They sure did ignore the light barrier. But I think they all heard of relativity, and a light speed limit, and chose to ignore it for better stories. Similar to how Asimov often ignored the fact that most worlds in our solar system can't produce life. If you want people to meet aliens, it's easiest to ignore science.
Or Edgar Rice Burroughs.
https://literature.fandom.com/wiki/Barsoom_series
The known science of the time prevails, and then you stretch it through imagination.
there have always been scientists who were more optimistic and others who were more pessimistic about life on other planets in the solar system.
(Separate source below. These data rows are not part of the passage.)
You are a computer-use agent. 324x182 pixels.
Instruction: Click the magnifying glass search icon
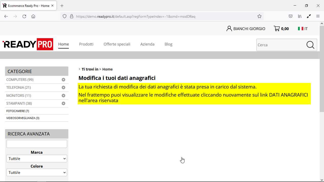click(310, 45)

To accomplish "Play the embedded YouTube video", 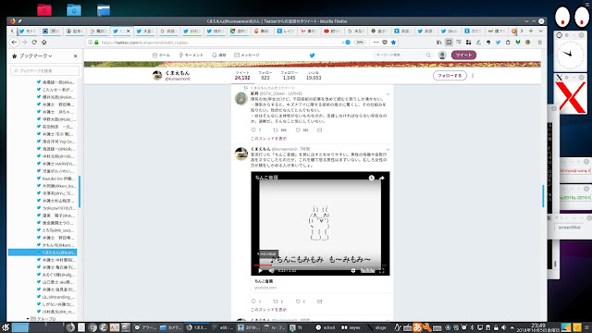I will tap(260, 270).
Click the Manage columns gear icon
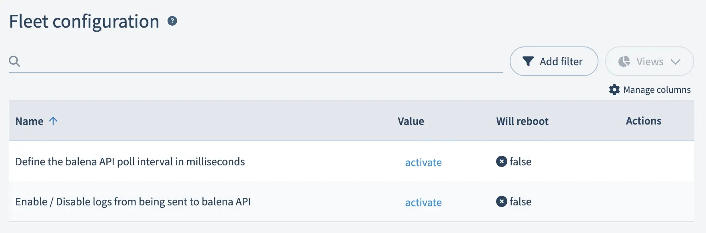Image resolution: width=706 pixels, height=233 pixels. (x=614, y=90)
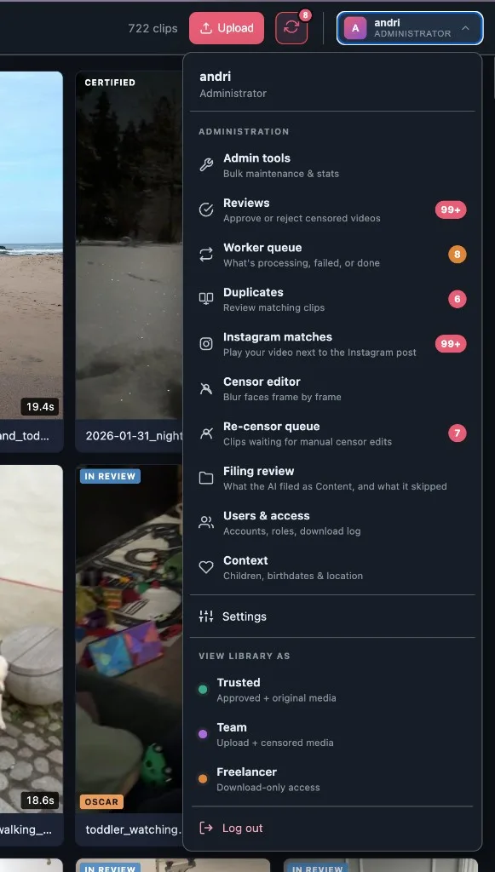Viewport: 495px width, 872px height.
Task: Click the Worker queue repeat-arrows icon
Action: coord(206,255)
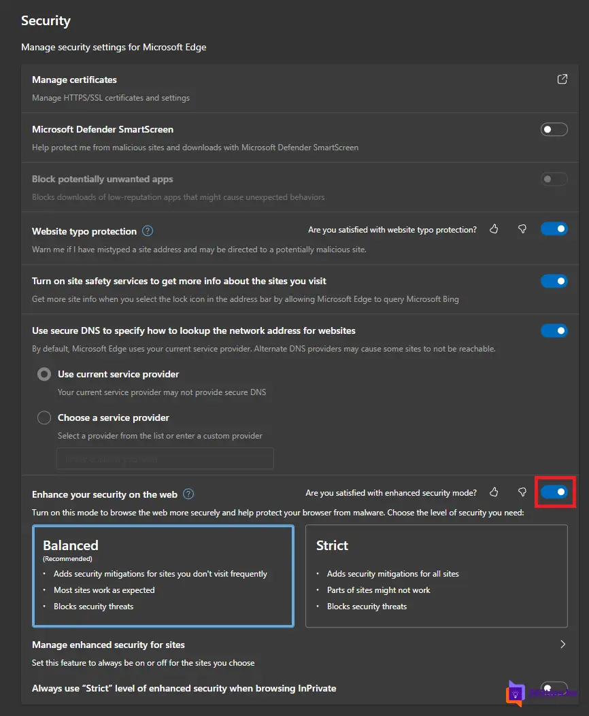
Task: Disable the Website typo protection toggle
Action: [554, 229]
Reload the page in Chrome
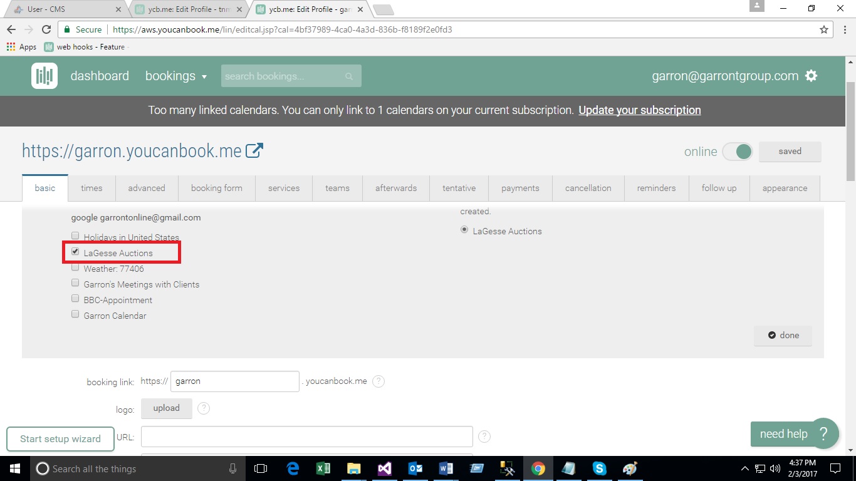This screenshot has width=856, height=481. (x=46, y=29)
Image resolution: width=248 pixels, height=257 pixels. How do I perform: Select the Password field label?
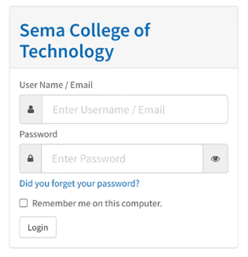(38, 134)
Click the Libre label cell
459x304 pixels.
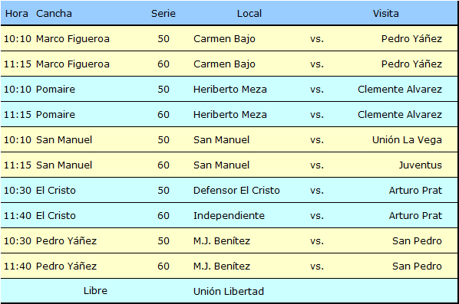click(x=95, y=290)
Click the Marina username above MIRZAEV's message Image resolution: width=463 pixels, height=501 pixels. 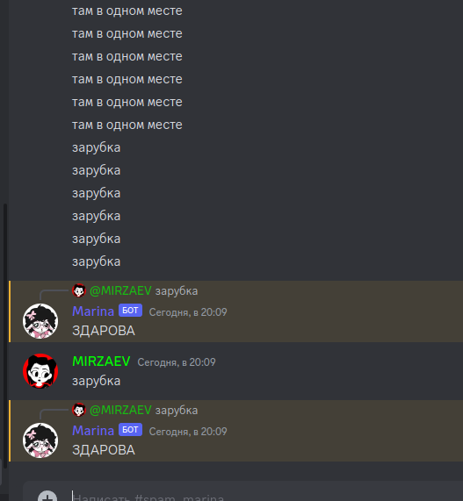pos(93,311)
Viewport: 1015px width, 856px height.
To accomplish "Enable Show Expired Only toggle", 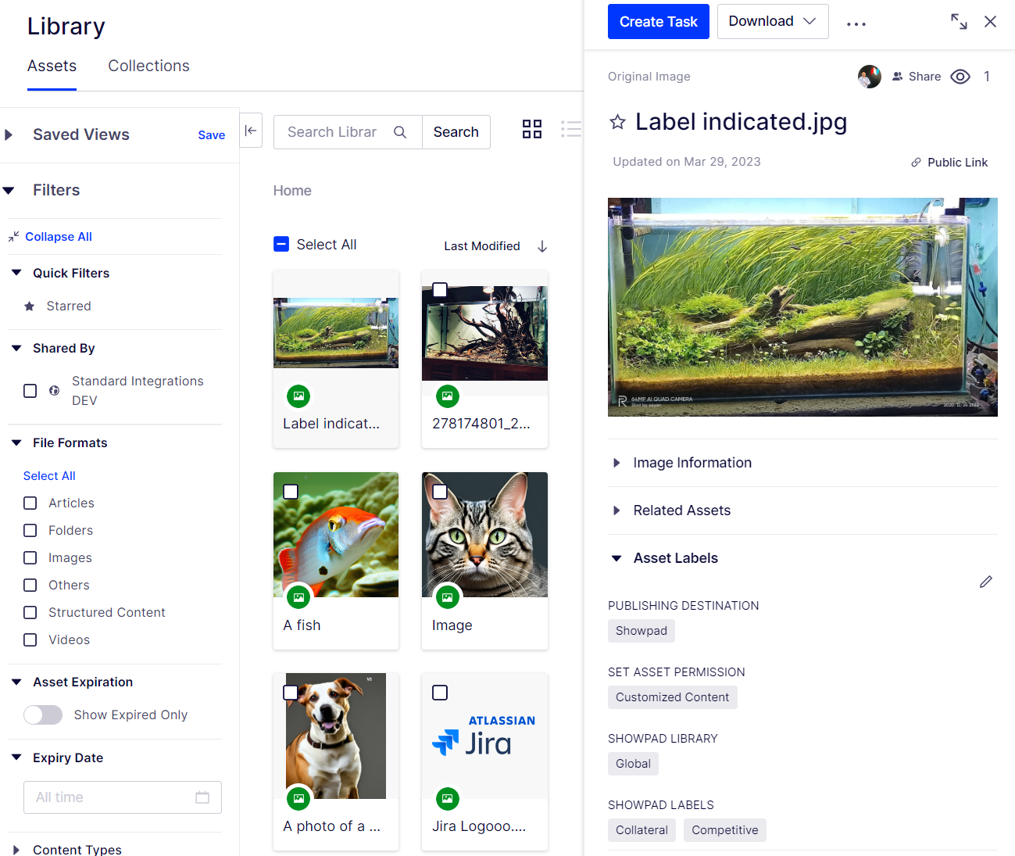I will point(43,715).
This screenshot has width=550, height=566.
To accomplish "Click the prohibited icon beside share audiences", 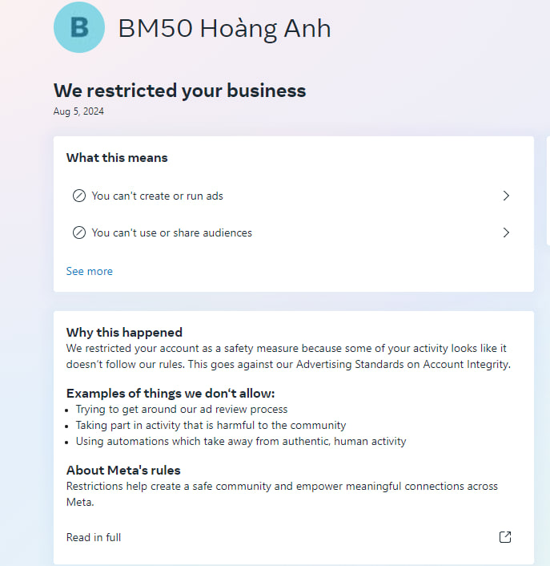I will 79,232.
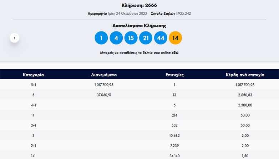Image resolution: width=279 pixels, height=159 pixels.
Task: Select the blue ball number 21
Action: click(x=146, y=38)
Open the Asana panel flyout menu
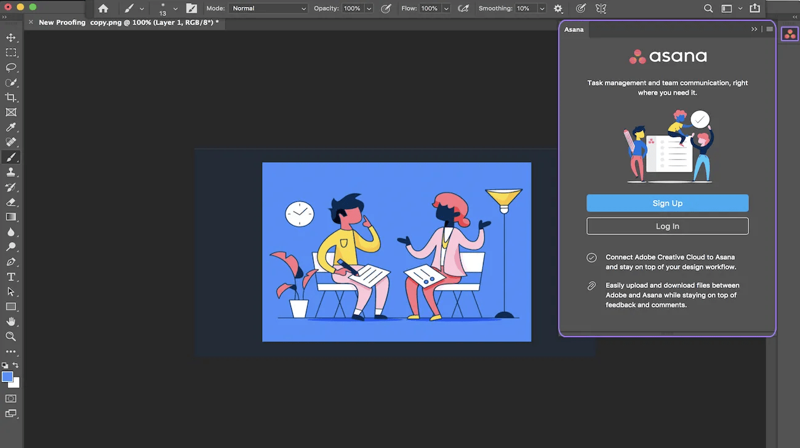 pyautogui.click(x=769, y=29)
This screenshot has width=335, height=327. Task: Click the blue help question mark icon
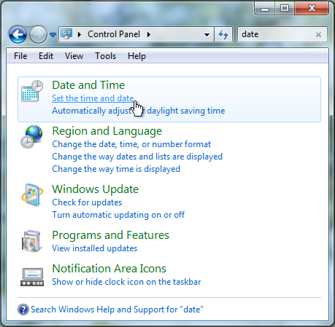click(23, 310)

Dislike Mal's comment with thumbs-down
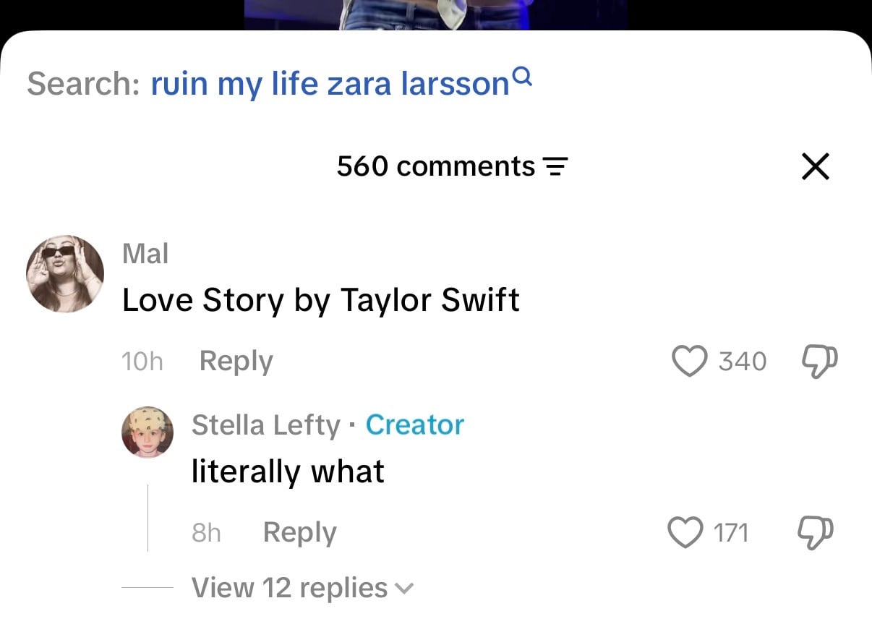tap(820, 361)
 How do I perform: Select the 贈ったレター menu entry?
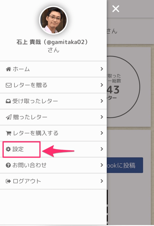click(53, 117)
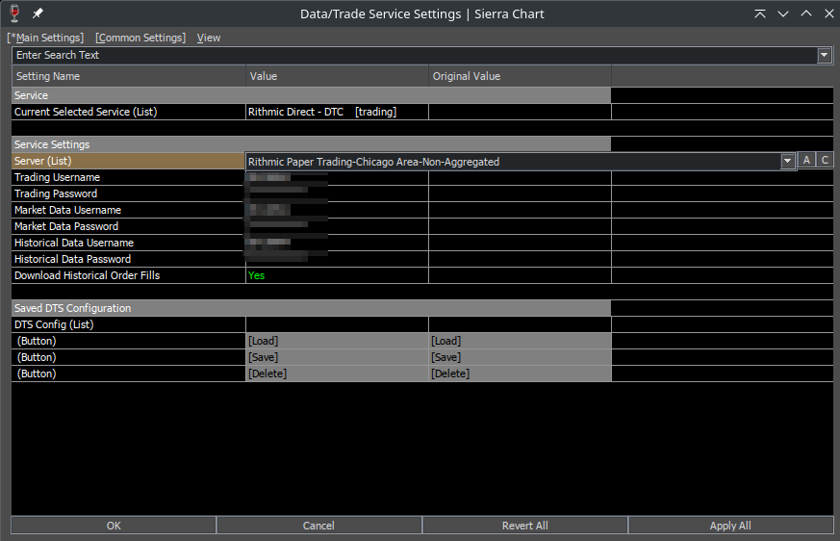Close the Data/Trade Service Settings window
The image size is (840, 541).
point(827,13)
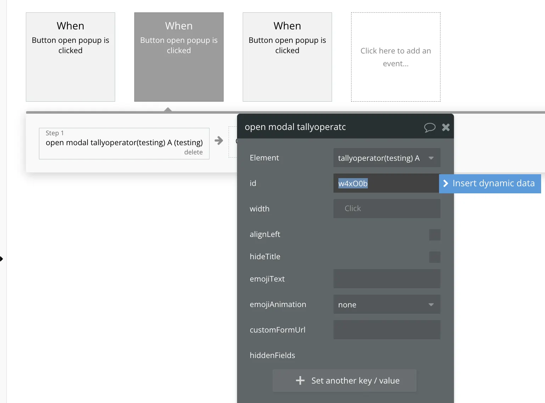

Isaac Asimov was more scientificly accurate, and wrote in a better informed era, than Edgar Rice Burroughs, so Asimov's stories are closer to being accurate - then and now. - than Burroughs's are.
Asimov wrote the
Lucky Starr novels for young readers to educate them about the solar system. And if I remember correctly, Asimov added notes to later editons of them when they were proved inaccurate.
Asimov in
The Currents of Space briliantly used a contempory scientific theory to justify a character being able to predict which stars would go nova, setting off the murder mystery of hte plot. But that concept is no longer valid.
E.E. Smith's
Lensman series brilliantly used a scientific theory to enable Kimball Kinnesson to deduce which galaxy Boskone came from, but that scientific theory is obsolete and abandoned now.
Larry Niven's first story, "The Coldest Place" was scientifically valid when it was sold, but scientifically osolete before it was published a few months later.
And some science fiction fans alive today could tell you how disappointed they were by the discoveries of the conditions on Mars and Venus in the early space age.